Le 30 octobre, la magistrate a convoqué le médecin légiste pour le 17 novembre
et a décidé également de demander au centre pénitentiaire de lui préciser
l'heure à laquelle l'auteur avait été examinée et l'évolution des lésions.
Le 23 décembre, le centre pénitentiaire a fait tenir les renseignements demandés,
et, le 2 février, la magistrate a rendu une ordonnance de non-lieu.

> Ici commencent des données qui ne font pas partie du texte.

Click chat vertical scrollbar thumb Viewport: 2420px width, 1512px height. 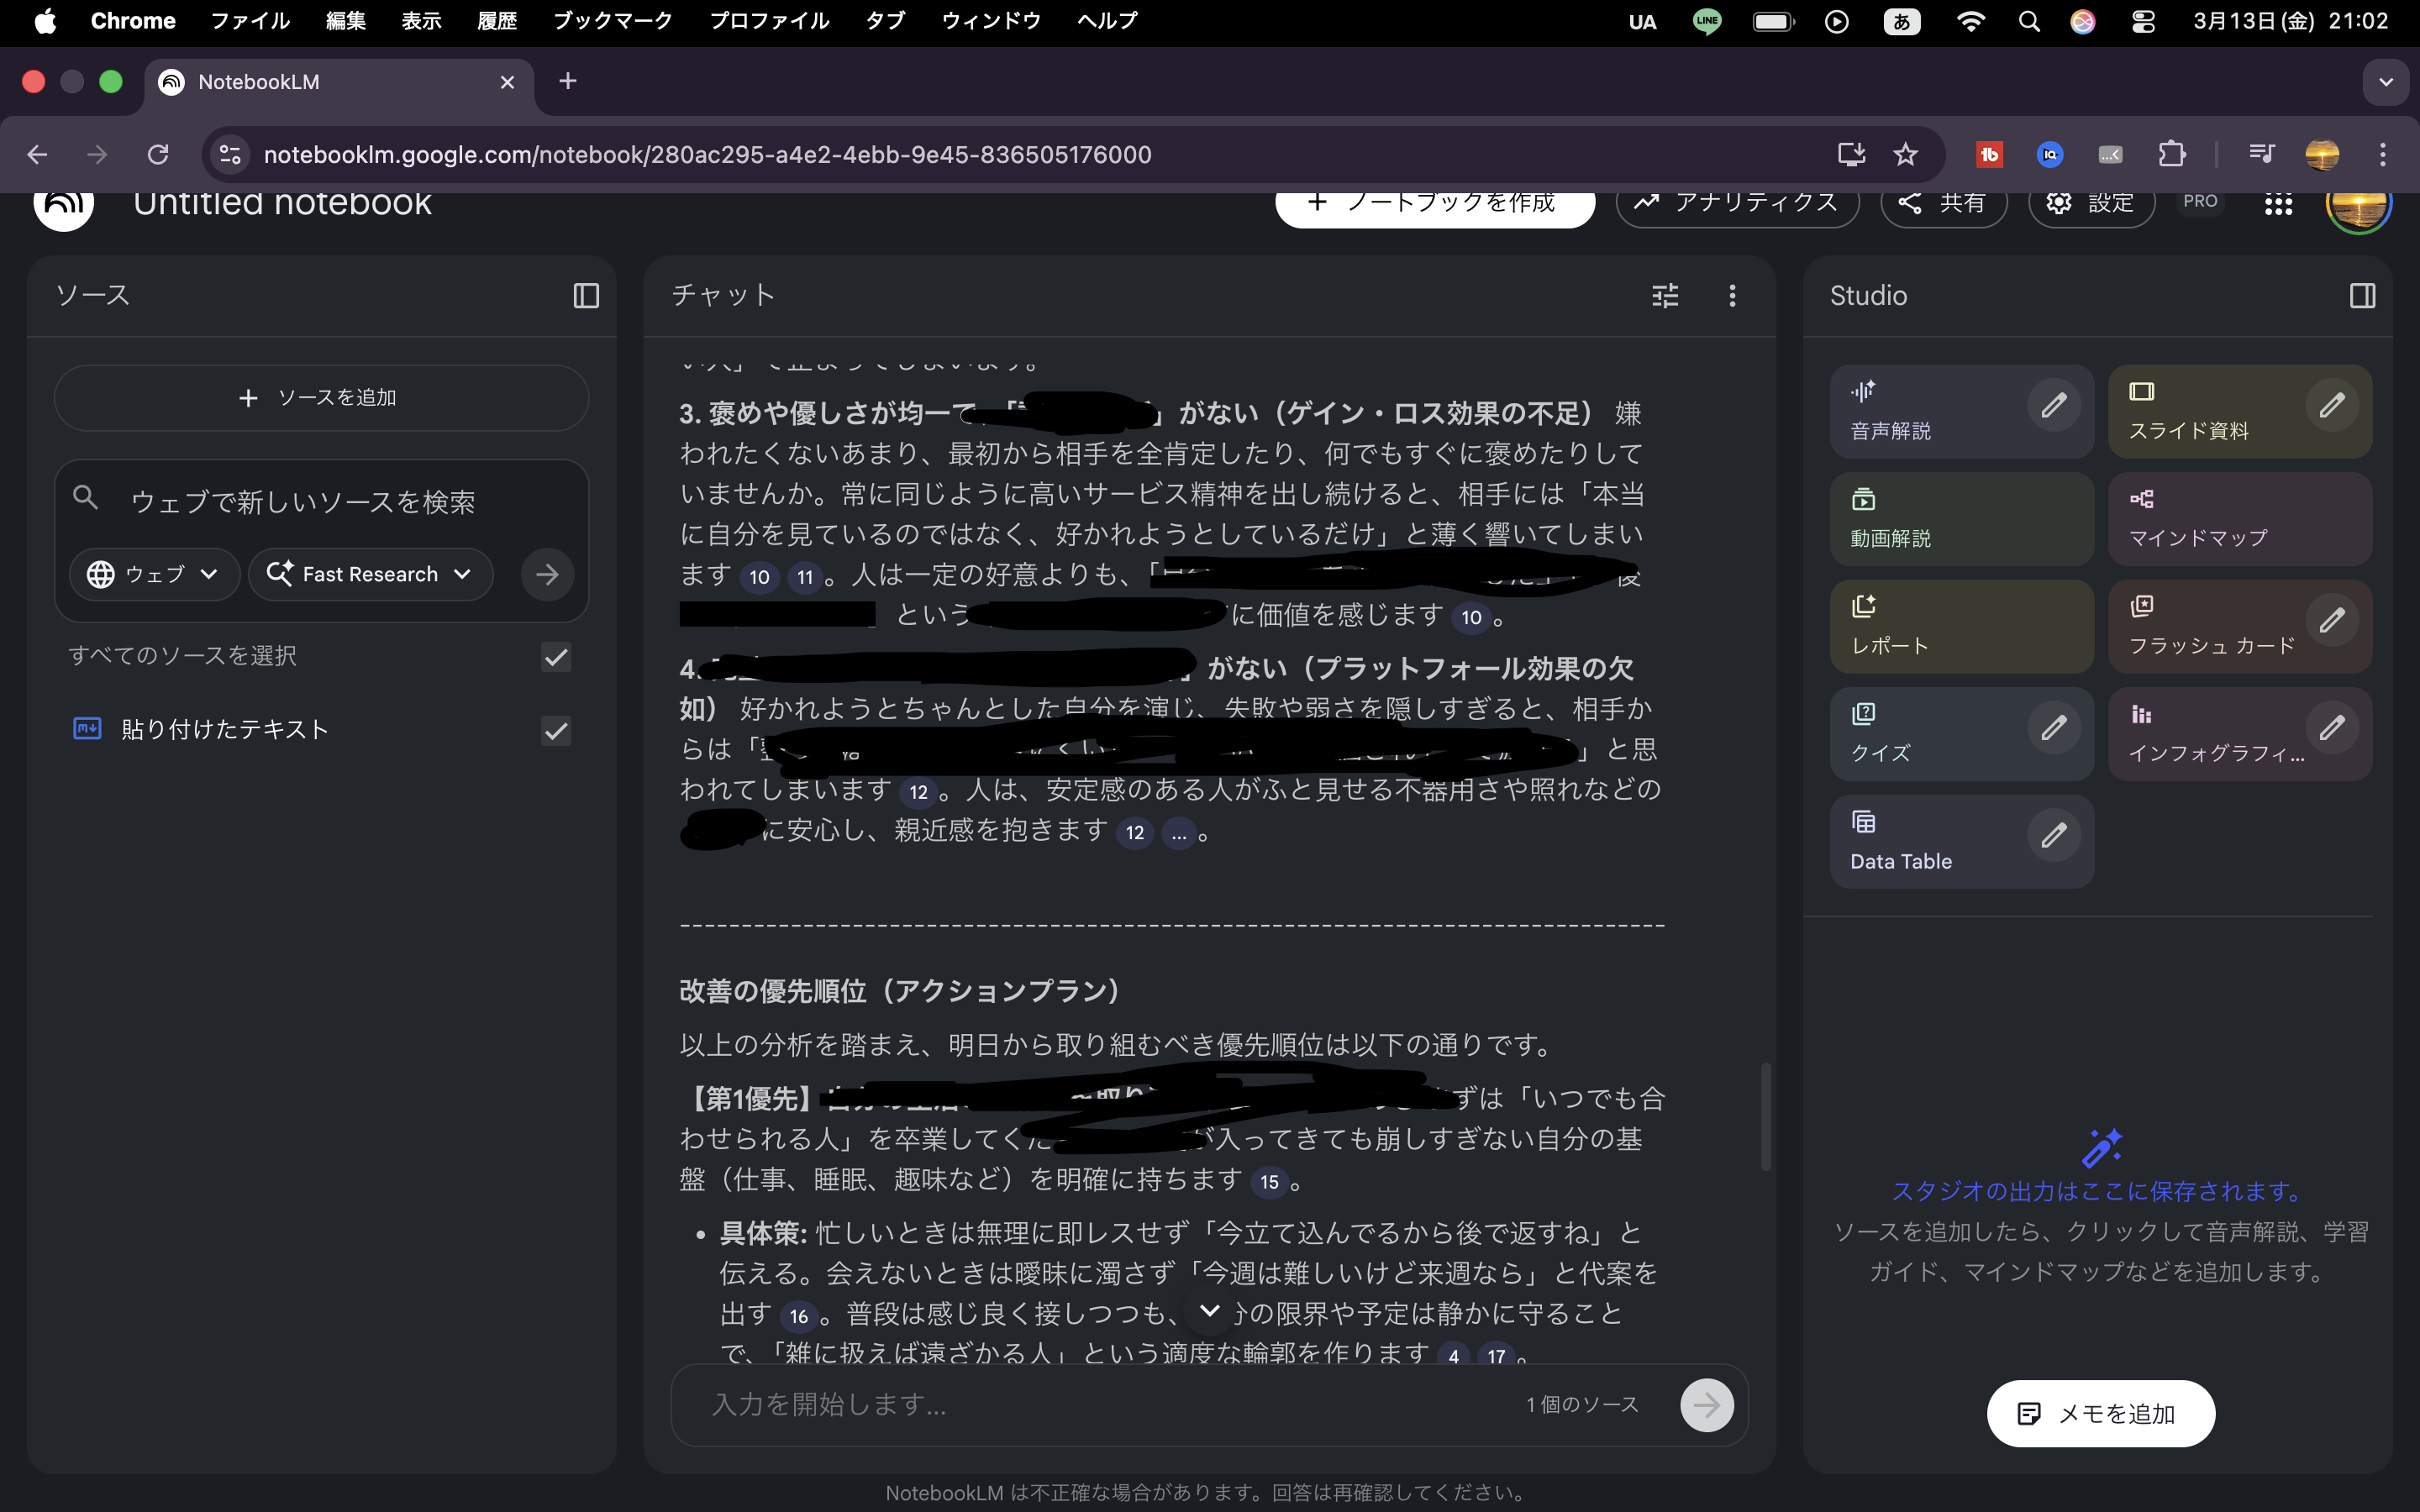coord(1765,1116)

6.4 La séquence des faits ne montre en aucune manière qu'il y ait eu des prolongations
et des retards dans la procédure. À aucun moment l'auteur ne s'est prévalue
des voies internes pour se plaindre de retards dans le déroulement de l'enquête
préliminaire ni de la procédure aboutissant à l'ordonnance de non-lieu provisoire,
pas plus qu'après, quand elle est devenue partie au procès.
Observations de l'auteur
7.1 Dans ses observations sur la réponse de l'État partie, l'auteur maintient que dans les cinq rapports établis à la suite des expertises médicales effectuées pendant sa détention au secret, qui a duré plus de 100 heures, il est indiqué qu'elle a fait état de traitement dégradant. L'auteur joint une copie de chacun des cinq rapports. On peut lire dans le premier qu'«elle ne fait pas état de mauvais traitements physiques mais l'intéressée a été maintenue avec une cagoule sur la tête pendant de longues heures». On peut lire dans le deuxième qu'«elle ne fait pas état de mauvais traitements physiques mais dit avoir reçu des menaces et des insultes»; et dans le troisième que «l'intéressée dit qu'elle est dans un état de grande anxiété, qu'elle n'a pas dormi et n'a rien eu à manger. Elle se plaint de mauvais traitements, disant avoir reçu des coups sur la tête; on ne constate pas de signes visibles de violence». Dans le quatrième rapport, on peut lire que «l'intéressée fait état de mauvais traitements consistant en coups mais il n'y a pas de signes visibles de violence». Et dans le cinquième, «l'intéressée fait état de mauvais traitements, disant avoir été frappée et avoir été obligée de rester entièrement nue. L'examen ne révèle pas de signes visibles de violence».
– Au sujet de la datation des hématomes, il était rappelé que, d'après la doctrine citée par le premier expert, deux des hématomes avaient entre deux et six jours alors que les deux autres étaient plus récents. Si l'existence des hématomes n'avait pas été constatée auparavant, c'est peut-être parce que l'examen médical était insuffisant ou à cause de la faible lumière;
– Au sujet de la valeur du témoignage de la victime en l'absence de preuves de caractère objectif, il était fait référence à la jurisprudence du Tribunal suprême selon laquelle l'absence de motifs de doute, la vraisemblance corroborée par des circonstances accessoires et la constance dans l'accusation devaient être appréciées. De plus, lors de l'opération policière du 29 janvier 1992, les personnes arrêtées ont été nombreuses à dénoncer des mauvais traitements devant le médecin légiste et devant le magistrat instructeur. C'est pourquoi, dans le recours, il était demandé que la personne avec laquelle l'intéressée avait partagé la cellule pendant la détention ainsi que les agents chargés de la garde soient entendus.